Figure 1.

Isolation of Components of the Transcript Elongation Complex.

The indicated GS fusion proteins were purified from Arabidopsis cells by IgG affinity chromatography from protein extracts treated with the nuclease benzonase (except right lane in [A]) to degrade DNA and RNA. Isolated proteins were separated by SDS-PAGE and stained with Coomassie Brilliant Blue (CBB) followed by mass spectrometric analyses or used for immunoblotting with the indicated antibodies. The unfused GS tag (GS) served as the control in these experiments.

(A) Eluates of the NRPB1-GS affinity purification with (+Bz) and without (−Bz) benzonase treatment.

(B) Detection of NRPB1 in the NRPB1-GS sample, but not in the GS control, by immunoblotting using an NRPB1 antibody.

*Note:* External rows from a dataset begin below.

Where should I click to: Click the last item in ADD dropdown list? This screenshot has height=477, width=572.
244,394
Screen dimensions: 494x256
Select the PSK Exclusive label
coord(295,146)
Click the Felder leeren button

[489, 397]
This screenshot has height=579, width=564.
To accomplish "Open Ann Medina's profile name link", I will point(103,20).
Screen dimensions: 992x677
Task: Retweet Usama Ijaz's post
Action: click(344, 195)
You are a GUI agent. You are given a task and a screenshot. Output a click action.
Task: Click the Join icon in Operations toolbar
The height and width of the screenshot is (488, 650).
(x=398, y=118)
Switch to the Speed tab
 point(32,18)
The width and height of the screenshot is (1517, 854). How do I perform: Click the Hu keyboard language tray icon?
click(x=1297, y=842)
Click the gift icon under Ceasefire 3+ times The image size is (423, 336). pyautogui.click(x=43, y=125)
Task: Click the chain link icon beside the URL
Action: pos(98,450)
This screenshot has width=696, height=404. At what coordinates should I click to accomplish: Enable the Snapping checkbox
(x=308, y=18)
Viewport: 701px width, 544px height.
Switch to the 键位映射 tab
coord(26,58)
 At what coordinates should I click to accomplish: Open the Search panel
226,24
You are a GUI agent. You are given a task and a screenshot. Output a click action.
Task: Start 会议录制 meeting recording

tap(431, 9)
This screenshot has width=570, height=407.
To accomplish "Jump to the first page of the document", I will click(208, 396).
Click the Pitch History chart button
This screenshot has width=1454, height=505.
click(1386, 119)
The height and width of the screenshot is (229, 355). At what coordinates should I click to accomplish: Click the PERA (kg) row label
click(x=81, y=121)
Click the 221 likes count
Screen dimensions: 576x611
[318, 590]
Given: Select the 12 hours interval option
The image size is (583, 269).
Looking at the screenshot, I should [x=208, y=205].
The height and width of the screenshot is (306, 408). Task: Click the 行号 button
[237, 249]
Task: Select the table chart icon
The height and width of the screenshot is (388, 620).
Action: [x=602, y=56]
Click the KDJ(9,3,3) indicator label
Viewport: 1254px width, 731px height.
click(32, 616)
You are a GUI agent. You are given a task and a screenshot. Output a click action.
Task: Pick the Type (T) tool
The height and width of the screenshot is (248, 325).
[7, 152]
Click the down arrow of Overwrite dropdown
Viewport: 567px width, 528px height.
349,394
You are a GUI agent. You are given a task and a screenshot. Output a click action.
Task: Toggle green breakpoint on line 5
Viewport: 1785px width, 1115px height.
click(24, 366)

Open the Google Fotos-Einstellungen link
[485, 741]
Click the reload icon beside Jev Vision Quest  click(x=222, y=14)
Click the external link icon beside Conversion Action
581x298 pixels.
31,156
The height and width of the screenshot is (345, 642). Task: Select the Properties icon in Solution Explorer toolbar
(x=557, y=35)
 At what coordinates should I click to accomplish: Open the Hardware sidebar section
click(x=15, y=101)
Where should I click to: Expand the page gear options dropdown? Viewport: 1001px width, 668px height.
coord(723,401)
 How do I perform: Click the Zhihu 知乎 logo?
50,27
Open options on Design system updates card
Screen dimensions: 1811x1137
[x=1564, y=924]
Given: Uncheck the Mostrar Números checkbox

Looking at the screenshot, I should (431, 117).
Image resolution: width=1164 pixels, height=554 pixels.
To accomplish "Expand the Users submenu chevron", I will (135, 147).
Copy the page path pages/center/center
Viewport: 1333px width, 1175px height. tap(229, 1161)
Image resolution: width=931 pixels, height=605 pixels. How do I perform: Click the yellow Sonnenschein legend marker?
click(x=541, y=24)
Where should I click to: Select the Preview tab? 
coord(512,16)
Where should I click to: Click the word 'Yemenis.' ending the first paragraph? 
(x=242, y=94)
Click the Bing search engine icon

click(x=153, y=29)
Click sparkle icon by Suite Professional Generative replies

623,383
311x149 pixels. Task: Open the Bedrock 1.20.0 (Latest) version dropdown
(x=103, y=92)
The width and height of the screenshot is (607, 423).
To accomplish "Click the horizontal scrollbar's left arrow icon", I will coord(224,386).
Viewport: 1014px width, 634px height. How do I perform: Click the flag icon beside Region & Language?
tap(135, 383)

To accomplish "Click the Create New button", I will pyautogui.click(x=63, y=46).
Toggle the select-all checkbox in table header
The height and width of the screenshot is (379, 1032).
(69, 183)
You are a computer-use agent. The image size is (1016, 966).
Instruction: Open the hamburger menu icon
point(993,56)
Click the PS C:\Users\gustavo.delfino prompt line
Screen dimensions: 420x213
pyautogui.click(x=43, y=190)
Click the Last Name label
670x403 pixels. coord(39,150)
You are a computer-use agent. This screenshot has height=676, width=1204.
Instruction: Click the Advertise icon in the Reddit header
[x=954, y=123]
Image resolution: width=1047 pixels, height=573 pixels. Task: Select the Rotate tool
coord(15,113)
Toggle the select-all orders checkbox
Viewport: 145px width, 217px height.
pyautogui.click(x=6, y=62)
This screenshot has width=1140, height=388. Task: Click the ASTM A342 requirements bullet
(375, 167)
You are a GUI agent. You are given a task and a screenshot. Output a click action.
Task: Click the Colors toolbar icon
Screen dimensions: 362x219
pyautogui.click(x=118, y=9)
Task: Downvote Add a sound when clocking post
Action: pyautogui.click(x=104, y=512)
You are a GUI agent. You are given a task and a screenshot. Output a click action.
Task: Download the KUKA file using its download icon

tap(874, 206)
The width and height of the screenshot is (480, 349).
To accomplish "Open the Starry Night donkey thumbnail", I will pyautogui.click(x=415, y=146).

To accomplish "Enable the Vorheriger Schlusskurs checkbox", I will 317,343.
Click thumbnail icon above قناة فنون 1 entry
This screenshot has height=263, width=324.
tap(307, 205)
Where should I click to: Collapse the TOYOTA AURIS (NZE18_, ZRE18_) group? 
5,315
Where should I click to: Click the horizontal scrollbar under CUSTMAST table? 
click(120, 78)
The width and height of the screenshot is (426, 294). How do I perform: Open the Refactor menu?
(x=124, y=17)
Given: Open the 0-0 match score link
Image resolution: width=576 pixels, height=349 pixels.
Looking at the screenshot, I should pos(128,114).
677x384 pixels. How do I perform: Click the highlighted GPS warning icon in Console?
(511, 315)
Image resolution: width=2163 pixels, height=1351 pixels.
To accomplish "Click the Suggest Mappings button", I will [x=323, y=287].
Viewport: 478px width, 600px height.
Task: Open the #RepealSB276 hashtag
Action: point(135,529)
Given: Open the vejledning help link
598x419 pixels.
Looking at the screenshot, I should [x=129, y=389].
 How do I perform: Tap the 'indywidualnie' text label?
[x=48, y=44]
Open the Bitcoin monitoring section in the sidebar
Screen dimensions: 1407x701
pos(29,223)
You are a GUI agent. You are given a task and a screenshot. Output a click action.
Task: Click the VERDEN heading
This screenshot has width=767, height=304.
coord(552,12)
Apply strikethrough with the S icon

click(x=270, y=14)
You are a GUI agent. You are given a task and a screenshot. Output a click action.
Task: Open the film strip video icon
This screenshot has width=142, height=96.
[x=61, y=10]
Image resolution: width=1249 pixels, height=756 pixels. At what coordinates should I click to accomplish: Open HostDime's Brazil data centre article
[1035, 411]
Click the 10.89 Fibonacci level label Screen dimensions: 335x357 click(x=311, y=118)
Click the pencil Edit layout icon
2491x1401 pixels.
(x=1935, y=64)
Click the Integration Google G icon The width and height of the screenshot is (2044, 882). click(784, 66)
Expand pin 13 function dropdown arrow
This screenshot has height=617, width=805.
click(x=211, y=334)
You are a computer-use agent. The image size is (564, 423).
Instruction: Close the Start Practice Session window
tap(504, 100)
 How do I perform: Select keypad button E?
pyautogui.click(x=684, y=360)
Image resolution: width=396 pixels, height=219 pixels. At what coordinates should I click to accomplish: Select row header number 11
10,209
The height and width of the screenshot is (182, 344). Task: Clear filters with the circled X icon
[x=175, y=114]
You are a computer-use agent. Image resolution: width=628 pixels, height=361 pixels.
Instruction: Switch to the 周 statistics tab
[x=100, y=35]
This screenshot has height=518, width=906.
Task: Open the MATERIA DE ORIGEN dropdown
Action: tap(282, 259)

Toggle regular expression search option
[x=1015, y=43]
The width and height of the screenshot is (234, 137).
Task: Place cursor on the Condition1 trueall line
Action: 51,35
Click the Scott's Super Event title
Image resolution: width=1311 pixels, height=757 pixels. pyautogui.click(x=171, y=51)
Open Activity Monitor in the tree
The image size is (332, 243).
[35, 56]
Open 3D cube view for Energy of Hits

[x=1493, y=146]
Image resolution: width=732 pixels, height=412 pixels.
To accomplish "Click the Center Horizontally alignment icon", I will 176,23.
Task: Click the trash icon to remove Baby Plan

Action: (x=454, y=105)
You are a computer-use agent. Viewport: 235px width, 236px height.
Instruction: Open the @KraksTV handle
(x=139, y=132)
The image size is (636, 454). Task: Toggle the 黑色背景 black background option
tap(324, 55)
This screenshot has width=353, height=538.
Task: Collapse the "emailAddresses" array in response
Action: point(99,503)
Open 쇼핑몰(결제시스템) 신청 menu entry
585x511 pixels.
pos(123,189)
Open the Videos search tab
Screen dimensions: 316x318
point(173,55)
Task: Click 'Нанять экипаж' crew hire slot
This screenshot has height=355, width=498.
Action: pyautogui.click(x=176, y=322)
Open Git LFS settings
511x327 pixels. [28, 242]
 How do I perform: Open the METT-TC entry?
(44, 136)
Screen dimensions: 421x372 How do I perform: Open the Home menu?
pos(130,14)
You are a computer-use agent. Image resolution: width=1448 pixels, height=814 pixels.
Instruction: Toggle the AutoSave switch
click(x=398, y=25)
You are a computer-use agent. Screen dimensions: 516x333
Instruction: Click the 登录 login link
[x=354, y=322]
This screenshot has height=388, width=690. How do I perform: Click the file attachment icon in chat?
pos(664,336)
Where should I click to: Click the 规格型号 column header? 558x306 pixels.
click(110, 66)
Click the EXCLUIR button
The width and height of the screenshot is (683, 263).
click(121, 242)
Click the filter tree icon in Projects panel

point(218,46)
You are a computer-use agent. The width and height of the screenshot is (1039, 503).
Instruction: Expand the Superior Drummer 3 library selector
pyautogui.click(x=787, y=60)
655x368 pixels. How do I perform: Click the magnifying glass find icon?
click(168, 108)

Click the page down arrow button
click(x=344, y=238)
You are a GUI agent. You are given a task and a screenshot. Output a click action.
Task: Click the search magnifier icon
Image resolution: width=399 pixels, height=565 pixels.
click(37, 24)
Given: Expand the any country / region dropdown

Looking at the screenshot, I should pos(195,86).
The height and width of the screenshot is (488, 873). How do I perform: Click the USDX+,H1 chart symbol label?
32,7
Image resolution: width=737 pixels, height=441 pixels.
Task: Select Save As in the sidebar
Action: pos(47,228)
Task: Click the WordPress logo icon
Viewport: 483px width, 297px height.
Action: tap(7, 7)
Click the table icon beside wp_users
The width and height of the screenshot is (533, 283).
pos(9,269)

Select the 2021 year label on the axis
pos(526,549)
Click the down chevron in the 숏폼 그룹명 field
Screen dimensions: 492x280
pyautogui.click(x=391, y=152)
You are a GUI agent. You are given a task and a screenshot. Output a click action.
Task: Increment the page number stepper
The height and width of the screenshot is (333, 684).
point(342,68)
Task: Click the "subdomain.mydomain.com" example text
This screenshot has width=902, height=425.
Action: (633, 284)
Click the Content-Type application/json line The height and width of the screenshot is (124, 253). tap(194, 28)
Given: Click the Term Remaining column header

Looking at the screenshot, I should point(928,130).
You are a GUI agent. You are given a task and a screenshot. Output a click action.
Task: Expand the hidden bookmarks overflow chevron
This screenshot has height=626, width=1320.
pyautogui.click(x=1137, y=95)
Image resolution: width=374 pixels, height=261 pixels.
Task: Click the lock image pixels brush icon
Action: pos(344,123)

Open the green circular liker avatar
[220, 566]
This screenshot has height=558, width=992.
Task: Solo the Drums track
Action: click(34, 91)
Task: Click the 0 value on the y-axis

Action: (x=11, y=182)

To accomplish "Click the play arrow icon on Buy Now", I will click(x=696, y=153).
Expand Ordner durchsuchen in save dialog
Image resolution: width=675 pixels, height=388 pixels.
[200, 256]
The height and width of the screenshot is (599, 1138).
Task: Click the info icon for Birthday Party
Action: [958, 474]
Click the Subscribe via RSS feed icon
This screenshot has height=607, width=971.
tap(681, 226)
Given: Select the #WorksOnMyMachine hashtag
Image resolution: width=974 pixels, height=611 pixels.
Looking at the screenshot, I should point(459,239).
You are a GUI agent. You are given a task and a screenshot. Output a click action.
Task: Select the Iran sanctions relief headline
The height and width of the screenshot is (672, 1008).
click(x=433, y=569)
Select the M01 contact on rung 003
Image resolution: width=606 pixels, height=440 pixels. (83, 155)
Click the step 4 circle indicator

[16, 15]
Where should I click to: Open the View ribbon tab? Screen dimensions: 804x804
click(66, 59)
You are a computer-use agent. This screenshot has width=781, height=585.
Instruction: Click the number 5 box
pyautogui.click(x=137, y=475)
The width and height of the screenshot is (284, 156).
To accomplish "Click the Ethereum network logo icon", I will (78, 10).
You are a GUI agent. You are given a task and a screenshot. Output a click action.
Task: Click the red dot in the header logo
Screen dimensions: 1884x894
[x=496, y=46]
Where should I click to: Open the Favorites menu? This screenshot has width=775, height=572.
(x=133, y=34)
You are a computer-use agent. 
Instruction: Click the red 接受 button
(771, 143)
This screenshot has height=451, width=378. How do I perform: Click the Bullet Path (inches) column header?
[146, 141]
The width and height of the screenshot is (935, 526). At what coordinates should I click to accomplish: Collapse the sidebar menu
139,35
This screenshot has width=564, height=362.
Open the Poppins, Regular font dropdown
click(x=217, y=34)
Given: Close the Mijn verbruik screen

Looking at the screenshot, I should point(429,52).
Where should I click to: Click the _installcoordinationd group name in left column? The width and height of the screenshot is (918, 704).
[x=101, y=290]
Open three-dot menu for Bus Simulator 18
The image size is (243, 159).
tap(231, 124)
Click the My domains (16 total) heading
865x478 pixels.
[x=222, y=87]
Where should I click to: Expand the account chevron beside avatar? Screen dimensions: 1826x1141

(C) to (E) Analysis of the FACT subunits SSRP1-GS and SPT16-GS. Arrowheads indicate the efficient copurification of SPT16 with SSRP1-GS (in [D]) and of SSRP1 with SPT16-GS (in [E]). In addition to the specific bands that react with the respective primary antibodies, the bands of the GS fusion proteins are detected due to the affinity of the antibodies toward the protein G moiety of the tag. The bands are also detected in the input samples (in) but not in the GS control affinity purifications (AP).

(F) to (I) Analysis of PAF1-C (CDC73-GS and ELF7-GS), GS-TFIIS, SPT4-GS, and CDKC;2-GS. Asterisks indicate the different GS fusion proteins (that migrate in the gels according to their expected masses) and the unfused GS.